Houve riscos e tristezas,
risos, prazeres, saudades,
tempo suficiente e calma

de articular as certezas.
de desvelar as verdades
que ele calava na alma

12 de maio de 2006
Rio de Janeiro

Com beijos de agradecimento pela concessão.

publicado por Magaly Magalhães às 7:55 PM
3.6.06
 


*Escrevo para dar sentido à minha vida, mas o que importa é a vida*

*... (a poesia) fala de coisas essenciais, do enigma da vida, de experiências existenciais intensas, ainda que momentâneas.*


É isso mesmo; vou lá, venho cá, torno a ir, torno a voltar e volto por fim às fontes que geram preciosidades com esta aqui, por exemplo:


UMA PEDRA É UMA PEDRA

uma pedra
(diz
o filósofo, existe em si,
não para si
como nós)

uma pedra
é uma pedra
matéria densa
sem qualquer luz
não pensa

ela é somente sua
materialidade
de cousa:
não ousa

enquanto o homem é uma
aflição
que repousa
num corpo
que ele
de certo modo
nega
pois que esse corpo morre
e se apaga

e assim
o homem tenta
livrar-se do fim
que o atormenta

e se inventa


Vocês sabem que falo do festejado poeta Ferreira Gullar. A partir desta poesia pertencente a uma nova safra, ele *reafirma a opção de trabalhar a linguagem coloquial num registro elaborado*

*A maneira como me relaciono com a linguagem modifica-se em função da própria experiência com as palavras e os poemas. A matéria da minha poesia tem sido a linguagem coloquial, as palavras de uso corriqueiro. O Poema é o lugar onde a prosa vira poesia, é um artefato construído de modo que a energia potencial, que está nas palavras, acenda e vire uma outra coisa, transfigurando a linguagem usual.*
Estes trechos foram colhidos de uma excelente entrevista por Ricardo Musse no nº 1 da revista Entrelivros (maio de 2005).

Aliás, a revista Entrelivros , além da boa apresentação, é especial em todos os seus itens: artigos, resenhas, colunas, reportagens, entrevistas, seções. Quem me colocou nas mãos esta preciosidade (adivinhem?). Só podia ser nossa orientadora cultural: a extraordinária MEG.


E, agora, quero anunciar minha intenção de voltar à tão arejada forma de versejar que é a TROVA, que vocês há pouco tempo aceitaram de bom grado, entrando no concurso infelizmente planejado num momento pouco favorável de minha vida e que, por tal razão, foi à garra, teve que ser interrompido.

Eu mesma não sei se já estou com fibra para enfrentar tal façanha. Então, vamos antes de tudo, preparar o clima, conversando sobre o assunto, falando sobre os tipos de trova, apresentando trovas de autores consagrados. Acho que assim vai haver um bom estímulo pra nós todos.

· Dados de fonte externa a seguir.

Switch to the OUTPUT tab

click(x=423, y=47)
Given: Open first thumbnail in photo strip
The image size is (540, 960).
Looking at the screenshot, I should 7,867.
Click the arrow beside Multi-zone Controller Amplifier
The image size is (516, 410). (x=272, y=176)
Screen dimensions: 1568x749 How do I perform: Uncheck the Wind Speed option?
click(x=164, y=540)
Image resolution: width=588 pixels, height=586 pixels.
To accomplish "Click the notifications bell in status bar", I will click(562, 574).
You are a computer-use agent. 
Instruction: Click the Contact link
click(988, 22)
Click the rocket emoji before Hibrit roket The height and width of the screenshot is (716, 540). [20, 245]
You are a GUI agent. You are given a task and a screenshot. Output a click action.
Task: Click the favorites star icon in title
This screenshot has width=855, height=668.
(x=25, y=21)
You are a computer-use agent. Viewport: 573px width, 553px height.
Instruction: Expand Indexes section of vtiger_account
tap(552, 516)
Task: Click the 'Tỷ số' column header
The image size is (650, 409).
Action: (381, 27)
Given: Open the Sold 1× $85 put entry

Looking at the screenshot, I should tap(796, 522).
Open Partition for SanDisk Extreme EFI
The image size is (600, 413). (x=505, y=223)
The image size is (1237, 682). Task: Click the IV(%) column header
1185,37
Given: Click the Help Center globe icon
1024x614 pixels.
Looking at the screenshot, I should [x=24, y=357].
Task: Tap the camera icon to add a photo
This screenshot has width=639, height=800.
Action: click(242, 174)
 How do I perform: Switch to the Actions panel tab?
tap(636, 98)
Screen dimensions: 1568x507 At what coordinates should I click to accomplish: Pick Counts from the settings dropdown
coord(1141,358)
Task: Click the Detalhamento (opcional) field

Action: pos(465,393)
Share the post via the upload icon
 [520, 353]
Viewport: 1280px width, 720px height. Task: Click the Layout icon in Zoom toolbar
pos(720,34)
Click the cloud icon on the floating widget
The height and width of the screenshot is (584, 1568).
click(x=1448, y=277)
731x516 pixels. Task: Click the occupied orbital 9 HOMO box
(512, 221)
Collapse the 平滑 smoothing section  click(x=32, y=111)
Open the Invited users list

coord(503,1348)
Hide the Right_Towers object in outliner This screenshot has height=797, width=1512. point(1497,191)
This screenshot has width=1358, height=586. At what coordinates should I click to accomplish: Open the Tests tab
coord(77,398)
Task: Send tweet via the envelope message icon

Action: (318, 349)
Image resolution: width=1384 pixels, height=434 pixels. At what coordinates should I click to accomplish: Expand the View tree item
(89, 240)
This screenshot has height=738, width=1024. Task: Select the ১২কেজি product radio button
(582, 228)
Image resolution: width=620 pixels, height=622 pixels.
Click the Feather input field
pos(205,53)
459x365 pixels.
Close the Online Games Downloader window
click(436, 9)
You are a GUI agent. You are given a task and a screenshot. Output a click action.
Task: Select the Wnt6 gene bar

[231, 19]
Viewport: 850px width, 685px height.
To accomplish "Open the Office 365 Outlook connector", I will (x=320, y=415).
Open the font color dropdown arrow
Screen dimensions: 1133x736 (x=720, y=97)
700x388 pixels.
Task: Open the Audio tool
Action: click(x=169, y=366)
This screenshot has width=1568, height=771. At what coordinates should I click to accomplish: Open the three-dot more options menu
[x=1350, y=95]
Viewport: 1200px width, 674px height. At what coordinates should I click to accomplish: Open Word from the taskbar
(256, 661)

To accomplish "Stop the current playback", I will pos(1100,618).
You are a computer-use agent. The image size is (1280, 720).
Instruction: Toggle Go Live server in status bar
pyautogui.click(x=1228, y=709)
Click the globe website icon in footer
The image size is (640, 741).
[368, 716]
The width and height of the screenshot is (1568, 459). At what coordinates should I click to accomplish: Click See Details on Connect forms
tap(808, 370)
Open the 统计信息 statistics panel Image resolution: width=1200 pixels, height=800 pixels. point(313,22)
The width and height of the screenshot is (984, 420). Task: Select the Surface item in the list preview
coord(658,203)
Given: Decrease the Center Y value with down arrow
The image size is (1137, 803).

Vou até me precipitar e já deixar aqui umas trovinhas bem gostosas de uma amiga/irmã (há mais de meio século) cuja verve aumenta com a idade.

O amor anda escaldado.
A esperança nem falar.
A paz de súbito alada
Foi noutro astro pousar

Povos descendo aos infernos,
Os mesmos que Deus criou.
Que gente insensata é essa
Que o bom senso dissipou!


Que tal? Por ora, não revelo a artista, mas dou o apelido com que carinhosamente a chamo: Toninha. Vou trazê-la muitas vezes aqui. Não quer nada com informática; é da roda dos poetas e artistas.

Houve mais de uma pessoa propondo que eu repita o item Atividade. Vamos lá. Respondam por e-mail, ok?

ATIVIDADE:

a) De quem é este poema e qual seu título?

Aqui me tenho
Como não me conheço
nem me quis

sem começo
nem fim

aqui me tenho
sem mim

nada lembro
nem sei

à luz presente
sou apenas um bicho
transparente

b)Prêmio / participação: Duas trovas bem transadinhas.